The text generally falls into eight different domains:

  • Legal: We curate legal text from the Pile of Law, an amalgation of 31 different sources of text related to civil court cases, patents, and other legal and governmental works, either licensed as public domain or CC-BY. We also gather public domain text from the Case Law Access Project, which covers over 6.5 million decisions published by state and federal courts throughout U.S. history.

  • Code: We use the Github subset of the RedPajama dataset, which contains code from Github repositories with three permissive software licenses: MIT, Apache, and BSD.

  • Conversation: We source conversational text under permissive software licenses from the HackerNews (MIT license) and the Ubuntu IRC (Apache license) subsets of the Pile. We also use the Stackexchange subset of the RedPajama dataset and a Stackoverflow corpus from Kaggle, both under the CC-BY-SA license.

  • Math: We source mathematical text from the Deepmind Mathematics and the AMPS datasets, both of which are under the Apache license.

  • Science: We source scientific text from ArXiv abstracts that are in the public domain. We also collect full-text articles from the Semantic Scholar Research Corpus (S2ORC), either licensed as public domain or CC-BY.

  • Books: We source books from the Gutenberg corpus, which are copyright-expired books that are in the public domain.

  • News: We collect public domain news text from the English subset of the MOT corpus. We also collect text from Wikinews, which is under CC BY-SA.

  • Encyclopedic: Finally, we include a large set of Wikipedia from the subset included in RedPajama.We follow RedPajama in using Wikipedia snapshots from 20 languages even though the model primarily focuses on English.

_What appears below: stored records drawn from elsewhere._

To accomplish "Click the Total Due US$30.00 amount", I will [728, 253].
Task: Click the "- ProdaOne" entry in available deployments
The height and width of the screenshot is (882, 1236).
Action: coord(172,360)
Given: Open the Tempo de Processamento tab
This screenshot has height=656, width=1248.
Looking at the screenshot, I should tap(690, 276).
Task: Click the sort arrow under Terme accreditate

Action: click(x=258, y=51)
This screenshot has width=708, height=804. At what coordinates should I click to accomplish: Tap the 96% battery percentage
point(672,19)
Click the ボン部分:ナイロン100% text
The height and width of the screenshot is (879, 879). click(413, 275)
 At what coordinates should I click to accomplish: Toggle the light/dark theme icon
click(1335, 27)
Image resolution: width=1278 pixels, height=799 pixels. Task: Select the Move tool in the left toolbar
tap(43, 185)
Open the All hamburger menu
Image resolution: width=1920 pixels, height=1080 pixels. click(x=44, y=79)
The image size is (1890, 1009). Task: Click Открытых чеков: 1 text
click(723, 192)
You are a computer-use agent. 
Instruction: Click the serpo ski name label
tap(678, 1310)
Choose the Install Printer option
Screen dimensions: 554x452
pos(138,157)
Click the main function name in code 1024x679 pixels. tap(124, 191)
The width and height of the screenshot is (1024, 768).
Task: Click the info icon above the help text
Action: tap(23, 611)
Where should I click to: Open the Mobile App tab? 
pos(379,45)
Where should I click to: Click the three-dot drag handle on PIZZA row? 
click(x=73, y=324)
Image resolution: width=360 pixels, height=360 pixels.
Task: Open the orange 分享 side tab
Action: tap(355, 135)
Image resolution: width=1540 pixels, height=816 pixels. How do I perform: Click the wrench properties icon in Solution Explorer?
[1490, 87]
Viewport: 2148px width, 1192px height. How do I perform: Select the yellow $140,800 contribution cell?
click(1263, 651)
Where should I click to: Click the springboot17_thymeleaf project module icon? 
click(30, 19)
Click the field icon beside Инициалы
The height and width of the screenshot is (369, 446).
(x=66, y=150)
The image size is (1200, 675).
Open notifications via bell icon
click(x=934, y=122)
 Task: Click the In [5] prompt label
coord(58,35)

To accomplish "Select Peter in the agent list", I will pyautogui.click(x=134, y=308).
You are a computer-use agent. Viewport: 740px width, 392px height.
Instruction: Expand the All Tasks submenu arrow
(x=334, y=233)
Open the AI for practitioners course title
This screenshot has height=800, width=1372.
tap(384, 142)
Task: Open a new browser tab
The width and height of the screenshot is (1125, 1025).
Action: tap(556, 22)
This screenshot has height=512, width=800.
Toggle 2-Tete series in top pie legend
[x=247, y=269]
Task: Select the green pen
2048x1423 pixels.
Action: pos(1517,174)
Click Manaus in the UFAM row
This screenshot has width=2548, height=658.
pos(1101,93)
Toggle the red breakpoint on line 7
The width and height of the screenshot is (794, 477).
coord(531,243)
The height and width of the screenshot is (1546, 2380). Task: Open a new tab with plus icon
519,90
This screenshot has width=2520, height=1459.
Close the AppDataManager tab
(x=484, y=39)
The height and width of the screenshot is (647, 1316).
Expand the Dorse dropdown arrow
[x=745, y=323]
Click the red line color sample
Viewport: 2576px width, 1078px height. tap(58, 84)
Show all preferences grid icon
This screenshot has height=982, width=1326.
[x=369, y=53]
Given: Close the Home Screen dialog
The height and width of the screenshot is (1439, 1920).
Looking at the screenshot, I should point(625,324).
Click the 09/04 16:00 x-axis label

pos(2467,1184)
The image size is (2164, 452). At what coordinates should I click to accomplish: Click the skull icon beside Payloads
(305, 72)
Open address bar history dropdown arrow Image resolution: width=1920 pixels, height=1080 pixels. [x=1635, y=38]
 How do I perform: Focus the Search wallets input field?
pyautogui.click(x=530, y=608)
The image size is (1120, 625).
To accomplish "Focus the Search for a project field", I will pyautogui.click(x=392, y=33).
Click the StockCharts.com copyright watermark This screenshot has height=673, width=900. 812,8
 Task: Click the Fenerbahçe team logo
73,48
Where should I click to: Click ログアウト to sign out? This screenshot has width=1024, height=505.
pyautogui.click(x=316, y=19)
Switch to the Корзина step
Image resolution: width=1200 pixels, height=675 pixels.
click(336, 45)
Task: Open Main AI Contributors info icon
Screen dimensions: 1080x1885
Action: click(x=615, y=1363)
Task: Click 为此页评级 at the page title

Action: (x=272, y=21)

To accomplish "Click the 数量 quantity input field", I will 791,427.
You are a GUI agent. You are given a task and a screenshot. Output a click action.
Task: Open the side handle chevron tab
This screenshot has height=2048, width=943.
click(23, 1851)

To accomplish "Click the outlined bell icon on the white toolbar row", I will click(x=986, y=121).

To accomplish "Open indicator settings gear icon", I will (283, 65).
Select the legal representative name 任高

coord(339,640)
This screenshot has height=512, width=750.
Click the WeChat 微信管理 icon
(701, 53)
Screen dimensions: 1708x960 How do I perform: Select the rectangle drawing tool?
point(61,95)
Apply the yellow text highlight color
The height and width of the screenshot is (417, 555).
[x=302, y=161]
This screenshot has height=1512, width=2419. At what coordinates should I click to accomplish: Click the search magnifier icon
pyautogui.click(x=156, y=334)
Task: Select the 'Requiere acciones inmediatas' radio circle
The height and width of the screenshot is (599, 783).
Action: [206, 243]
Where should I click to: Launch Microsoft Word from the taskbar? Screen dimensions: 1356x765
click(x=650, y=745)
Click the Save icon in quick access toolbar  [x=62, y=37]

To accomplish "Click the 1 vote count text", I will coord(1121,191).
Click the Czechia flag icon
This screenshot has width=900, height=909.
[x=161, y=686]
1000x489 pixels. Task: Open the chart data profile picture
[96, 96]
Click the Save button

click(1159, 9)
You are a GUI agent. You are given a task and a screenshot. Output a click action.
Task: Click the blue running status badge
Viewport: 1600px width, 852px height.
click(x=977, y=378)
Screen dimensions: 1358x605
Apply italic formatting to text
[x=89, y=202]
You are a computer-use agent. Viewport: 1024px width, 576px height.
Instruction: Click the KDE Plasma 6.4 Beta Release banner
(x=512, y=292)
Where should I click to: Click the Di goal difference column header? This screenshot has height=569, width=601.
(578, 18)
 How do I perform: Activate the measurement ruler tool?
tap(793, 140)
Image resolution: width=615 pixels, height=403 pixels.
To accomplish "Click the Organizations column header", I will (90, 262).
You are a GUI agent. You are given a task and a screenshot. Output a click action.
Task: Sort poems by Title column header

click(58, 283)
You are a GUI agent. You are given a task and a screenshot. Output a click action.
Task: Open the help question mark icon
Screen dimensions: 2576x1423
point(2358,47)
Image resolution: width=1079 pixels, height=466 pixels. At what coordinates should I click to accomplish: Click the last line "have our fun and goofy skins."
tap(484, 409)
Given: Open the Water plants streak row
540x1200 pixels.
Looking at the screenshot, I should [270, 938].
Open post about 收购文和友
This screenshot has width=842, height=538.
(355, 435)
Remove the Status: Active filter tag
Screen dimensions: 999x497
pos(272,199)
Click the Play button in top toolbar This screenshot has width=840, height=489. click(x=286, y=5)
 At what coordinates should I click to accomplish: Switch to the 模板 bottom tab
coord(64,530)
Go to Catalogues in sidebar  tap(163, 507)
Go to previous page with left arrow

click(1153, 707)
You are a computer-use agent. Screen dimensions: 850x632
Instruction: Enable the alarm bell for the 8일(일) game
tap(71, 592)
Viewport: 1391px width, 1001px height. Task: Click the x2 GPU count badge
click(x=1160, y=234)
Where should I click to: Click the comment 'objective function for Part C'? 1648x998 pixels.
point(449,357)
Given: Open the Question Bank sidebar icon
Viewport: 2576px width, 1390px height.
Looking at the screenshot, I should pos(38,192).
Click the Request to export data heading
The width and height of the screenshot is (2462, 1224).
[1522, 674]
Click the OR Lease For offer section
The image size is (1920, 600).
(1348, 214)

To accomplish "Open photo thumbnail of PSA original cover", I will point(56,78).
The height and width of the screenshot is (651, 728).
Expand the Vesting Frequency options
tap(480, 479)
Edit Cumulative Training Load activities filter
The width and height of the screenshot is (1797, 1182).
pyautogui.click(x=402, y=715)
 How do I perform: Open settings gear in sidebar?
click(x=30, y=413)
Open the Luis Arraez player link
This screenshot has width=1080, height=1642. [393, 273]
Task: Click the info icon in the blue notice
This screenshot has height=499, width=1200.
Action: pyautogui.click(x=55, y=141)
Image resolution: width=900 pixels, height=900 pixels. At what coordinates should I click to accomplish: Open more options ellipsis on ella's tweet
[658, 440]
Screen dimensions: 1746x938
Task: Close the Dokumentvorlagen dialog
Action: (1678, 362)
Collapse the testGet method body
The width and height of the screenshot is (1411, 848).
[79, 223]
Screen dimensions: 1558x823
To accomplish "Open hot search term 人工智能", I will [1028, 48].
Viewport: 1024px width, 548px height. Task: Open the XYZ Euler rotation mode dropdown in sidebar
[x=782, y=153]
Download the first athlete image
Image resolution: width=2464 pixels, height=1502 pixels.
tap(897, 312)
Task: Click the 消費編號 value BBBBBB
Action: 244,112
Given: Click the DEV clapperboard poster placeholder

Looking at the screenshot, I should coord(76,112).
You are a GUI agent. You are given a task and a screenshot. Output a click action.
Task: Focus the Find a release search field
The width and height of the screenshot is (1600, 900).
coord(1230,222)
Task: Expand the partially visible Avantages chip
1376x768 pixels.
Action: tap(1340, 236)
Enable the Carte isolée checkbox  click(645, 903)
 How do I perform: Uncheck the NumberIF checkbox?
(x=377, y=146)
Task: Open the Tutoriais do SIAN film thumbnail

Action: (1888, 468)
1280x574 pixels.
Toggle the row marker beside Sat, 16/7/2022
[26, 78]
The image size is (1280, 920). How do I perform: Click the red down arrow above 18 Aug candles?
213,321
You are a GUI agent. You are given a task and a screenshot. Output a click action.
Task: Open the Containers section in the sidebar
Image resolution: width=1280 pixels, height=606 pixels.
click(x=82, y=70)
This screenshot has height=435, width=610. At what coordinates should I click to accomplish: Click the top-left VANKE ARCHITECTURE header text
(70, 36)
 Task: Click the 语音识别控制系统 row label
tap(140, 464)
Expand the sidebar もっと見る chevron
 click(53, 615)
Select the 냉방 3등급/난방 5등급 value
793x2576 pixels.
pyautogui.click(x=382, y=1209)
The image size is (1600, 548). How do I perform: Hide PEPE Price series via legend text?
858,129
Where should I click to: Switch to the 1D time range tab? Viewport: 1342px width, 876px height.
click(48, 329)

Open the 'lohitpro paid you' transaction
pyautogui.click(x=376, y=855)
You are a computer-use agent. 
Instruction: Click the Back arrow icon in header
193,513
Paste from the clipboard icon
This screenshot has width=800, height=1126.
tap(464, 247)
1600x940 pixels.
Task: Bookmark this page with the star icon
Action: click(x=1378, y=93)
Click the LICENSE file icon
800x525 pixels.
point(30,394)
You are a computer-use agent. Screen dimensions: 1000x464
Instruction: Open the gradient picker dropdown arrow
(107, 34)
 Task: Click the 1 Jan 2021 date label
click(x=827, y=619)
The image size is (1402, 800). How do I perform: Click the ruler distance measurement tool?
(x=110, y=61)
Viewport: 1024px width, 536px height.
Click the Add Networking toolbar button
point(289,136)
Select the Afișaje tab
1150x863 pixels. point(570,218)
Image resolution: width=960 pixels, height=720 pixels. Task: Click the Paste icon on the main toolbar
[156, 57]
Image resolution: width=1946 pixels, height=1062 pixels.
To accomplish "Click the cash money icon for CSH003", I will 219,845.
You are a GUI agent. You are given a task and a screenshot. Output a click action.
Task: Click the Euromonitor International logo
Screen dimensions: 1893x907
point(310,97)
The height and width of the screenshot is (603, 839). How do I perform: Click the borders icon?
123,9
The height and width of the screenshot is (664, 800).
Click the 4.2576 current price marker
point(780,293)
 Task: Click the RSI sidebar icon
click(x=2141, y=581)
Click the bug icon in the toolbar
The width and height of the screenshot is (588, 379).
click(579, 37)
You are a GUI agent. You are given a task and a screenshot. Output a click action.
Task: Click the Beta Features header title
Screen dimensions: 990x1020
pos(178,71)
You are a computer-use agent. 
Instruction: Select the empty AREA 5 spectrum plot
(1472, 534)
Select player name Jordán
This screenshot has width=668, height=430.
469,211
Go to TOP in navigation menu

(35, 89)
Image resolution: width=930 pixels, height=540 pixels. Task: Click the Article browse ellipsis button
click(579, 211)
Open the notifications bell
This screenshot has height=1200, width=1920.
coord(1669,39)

Initial Data Collection and Normalization

We deduplicate text using a document-level filter that considers $n$-gram overlap. We first deduplicate within each domain to remove redundant documents from similar sources (e.g. Case Law and the Pile of Law), and then then perform deduplication against the validation and test datasets of the Pile to avoid test leakage.

We do not perform any additional quality filtering, though some subsets (e.g. Github and Wikipedia) are already quality filtered by the original data curators of those subsets.

Who are the source language producers?

The source language producers vary by domain; the Legal subset primarily contains governmental documents, while the Github subset contains code repositories written by the public. We refer to each data source for further information.

Annotations

The dataset does not contain any additional annotations.

Annotation process

[N/A]

Who are the annotators?

[N/A]

Personal and Sensitive Information

We do not perform additional filtering to remove personally identifiable information, so it is possible that certain subsets still pose privacy risks despite being permissively licensed.

Considerations for Using the Data

Please see the disclaimer above. The license associated with a document may be time- and country-dependent Moreover, other legal constraints may prohibit the use of a data source despite a permissive data license. We encourage users of PubText to consult a legal professional on the suitability of each data source for their application.

Social Impact of Dataset

OLC is the first multidomain, permissively licensed corpus, which can enable language models that align better to data-use regulations such as the fair-use doctrine in the United States and the GPDR in the European Union.

Discussion of Biases and Limitations

While OLC mitigates copyright and privacy risks, it may exacerbate certain fairness issues, like toxicity towards marginalized groups and racial biases, especially due to the prevalence of older copyright-expired books in the training data.

In addition, OLC relies on explicit metadata to identify licenses, which may lead to underestimates of the amount and diversity of permissively licensed text actually available on the web.

Dataset Curators

OLC was curated by the authors of SILO language models.

Licensing Information

We release this corpus under the Apache 2.0 license.